Günah virüsü istigfarla temizlenmezse insanın diger programlarınada zarar verir
Çünkü işlediğimiz herbir günah, kafamıza giren herbir şüphe,
kalb ve ruhumuza yaralar açar.
günahlardan gelen yaralar ve yaralardan hasıl olan vesveseler, şüpheler
-neûzu billâh-
(ALLAH’a sığınırız)
imanın yeri olan kalbe ilişip imanı zedeler
ve imanın tercümanı olan lisanın ruhun aldığı zevke ilişip
zikirden nefretkârâne uzaklaştırarak susturuyorlar.
Evet, günah kalbe işleyip, siyahlandıra siyahlandıra,
tâ imanın aydınlığı çıkarıncaya kadar katılaştırıyor.
Herbir günah içinde küfre gidecek bir yol var. O günah, istiğfarla çabuk imha edilmezse, kurt değil, belki küçük bir mânevî yılan olarak kalbi ısırıyor.

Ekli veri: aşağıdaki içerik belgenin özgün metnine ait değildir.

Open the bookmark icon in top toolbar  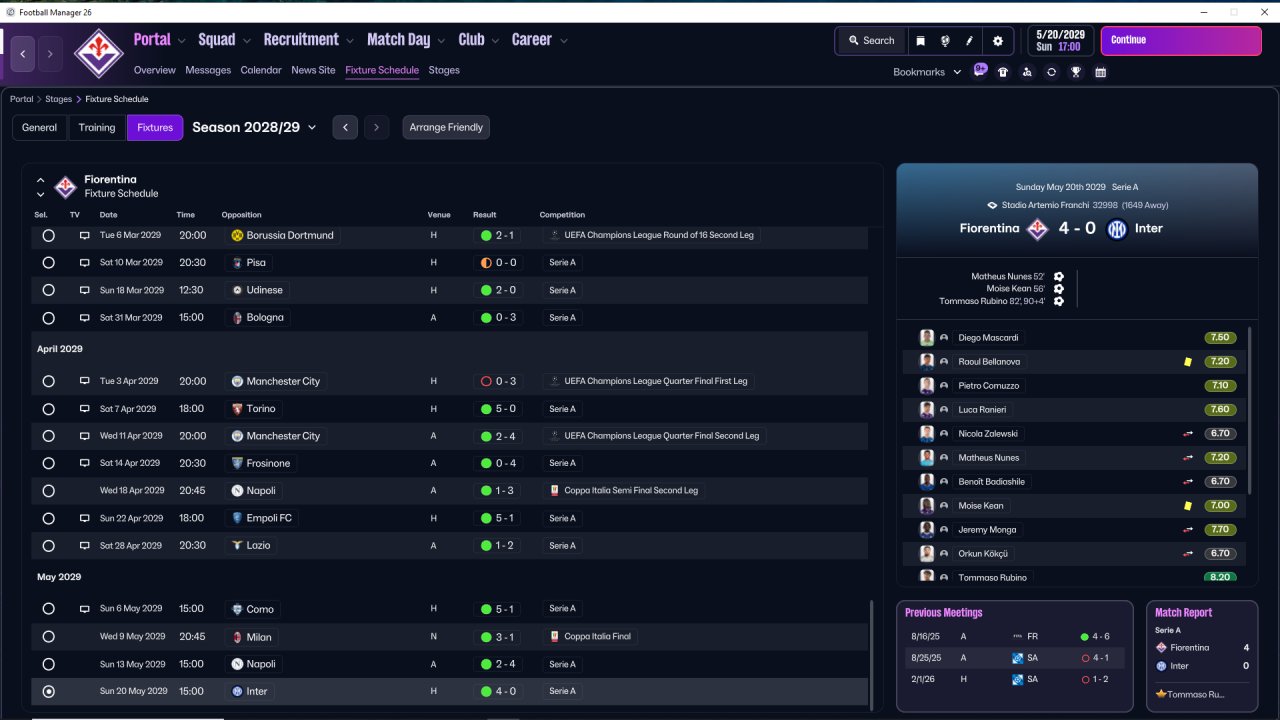click(x=920, y=41)
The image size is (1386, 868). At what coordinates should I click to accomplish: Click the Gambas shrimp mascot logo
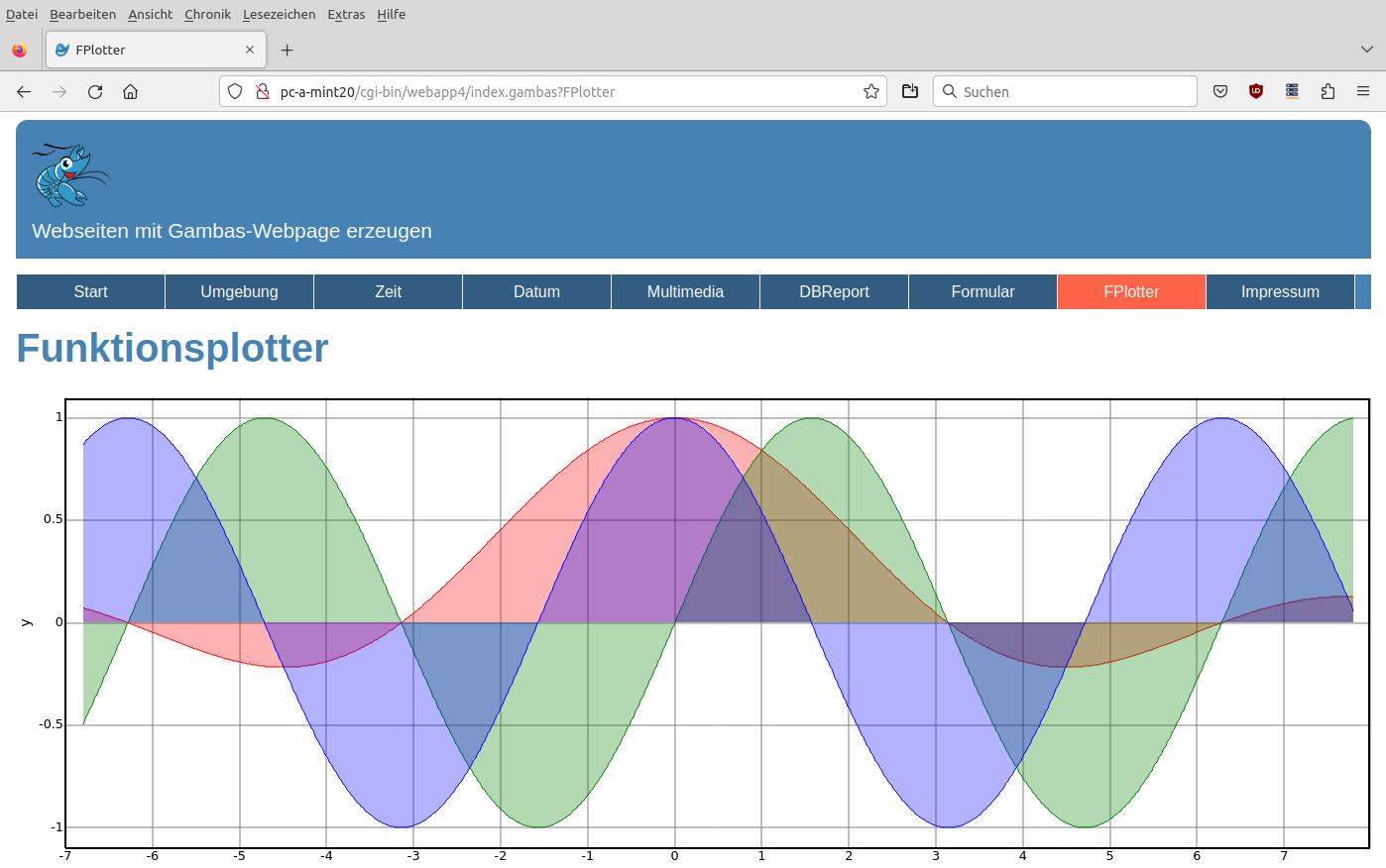69,175
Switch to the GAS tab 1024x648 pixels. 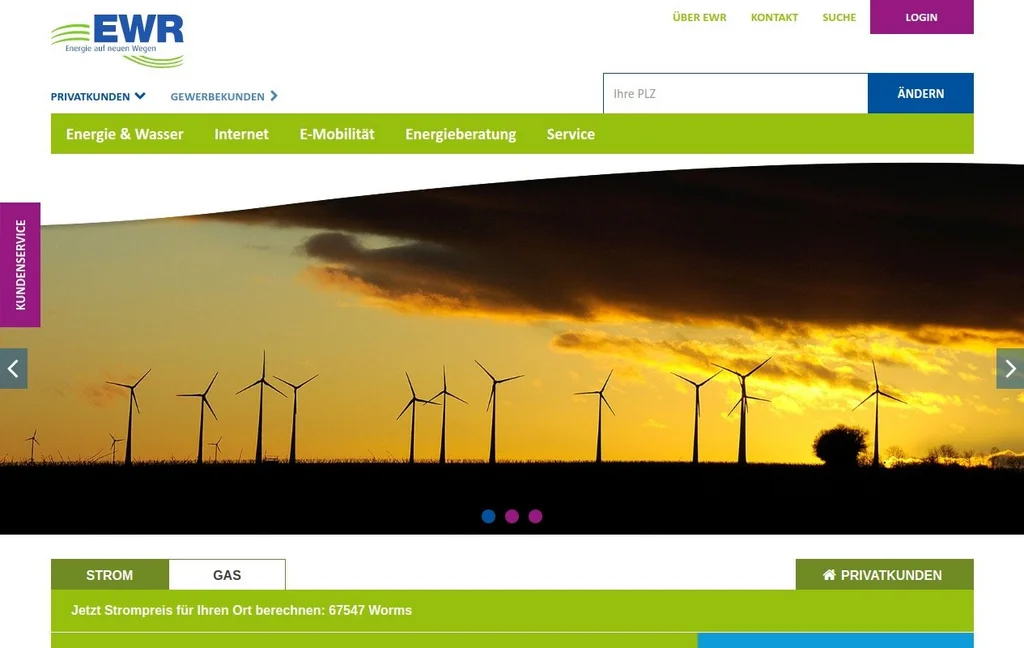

Şayet kişi işlediği günahları tövbe ve istiğfar ile imha etmeyip,
kalbin beyaz ve nurani yapısını siyahlandıra siyahlandıra en sonunda imana kabiliyet kalmayacak bir şekle ve kıvama getirir ise, ALLAH’a düşmanlık kaçınılmaz hale gelir.
Kişi nihayetinde günahların müptelası ve tiryakisi, ALLAH’ı da günahlara engel bir tehlike addetmeye başlar. Hal böyle olunca, müptela olduğu günah hesabına önce ALLAH’a düşman olma, sonra da ALLAH’ı inkar etme meyli ve arzusu oluşur.
Günah ile küfür arasında kuvvetli bir bağ vardır.
Şayet günah tövbe ve istiğfar ile imha edilmez ise,
bu bağ bir şekilde küfre incirar eder (küfre doğru uzar).
Bu sebeple günahlar hakkında dikkat ve hassas olmak ve takvaya önem vermek gerekir.
Günaha maruz kalınca, hemen bir iyilik yapmamızı, bir sevap işlememizi EFENDİMİZ (asv) tavsiye ederek; böylece günahın kalbimizde iz bırakmasını önlemiş oluruz.